If managing your investments is an overwhelming task or if your schedule does not allow you to monitor financial markets on a constant basis, a new type of online software had emerged and is gaining a lot of traction. Robo advisors could serve as a good replacement for your financial advisor if you want to cut costs and manage your wealth independently.
Without getting into some actual robo advisors reviews, let’s see why this could be an alternative for your investment plans in the future.
Robo Advisors in a nutshell
We could consider robo advisors as digital platforms providing algorithmic-driven automated financial planning services without any major human interference. Usually, such a platform is collecting information from clients (their financial situation, future investment goals, etc.) using an online survey, and uses that data in order to generate investing advice and automatically invest clients’ assets.
In 2008, Betterment was the first launched robo advisor and started to invest money from clients two years later, when it was used to rebalance portfolios within target-date funds.
Advantages of using robo advisors
Automated software carries the advantage of eliminating human labor and by doing so costs are being dramatically reduced. Typically, robo advisors charge an annual flat fee ranging between 0.2% and 0.5% of the client’s total account balance. That’s way better than the usual 1-2% charged by a human financial planner.
Availability 24/7, as long as there are no problems with the internet connection, is the second reason why robo advisors are superior. You can get that by investing significantly less capital, as companies have no minimum account requirements at all.
Efficiency had been significantly improved by automating the investment process. In the past, when a client wanted to execute a trade, he had to physically meet with his advisor first and fill out some paperwork. With robo advisors, the entire process had been reduced to a few clicks.
When should you use robo advisors?
Using robo advisors is suitable for young people with more than 20 years till retirement that have a simple portfolio with no other financial services accounts, and with a lack of investment experience. If you want to dedicate yourself to your profession, while also keeping your savings invested, automated software can handle the situation at a very low cost and without you having to allocate a lot of time.

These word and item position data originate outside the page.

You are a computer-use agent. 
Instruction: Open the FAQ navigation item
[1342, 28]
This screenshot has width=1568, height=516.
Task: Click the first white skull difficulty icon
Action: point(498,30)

Robo Advisors and regulation
Most of the popular robo advisors had been developed by US companies, which had to comply with the Securities and Exchange Commission regulation. Robo advisors have the same legal status as a human financial advisor and must be registered with the SEC in order to operate in the market. Also, we have the independent regulator called the Financial Industry Regulatory Authority (FINRA) and most of the popular robo advisors are currently members. The bottom line is that automated investment software operates in a safe and regulated environment, which means that they represent a viable solution for people who want to save time, reduce costs, and get access anywhere to financial advisory services.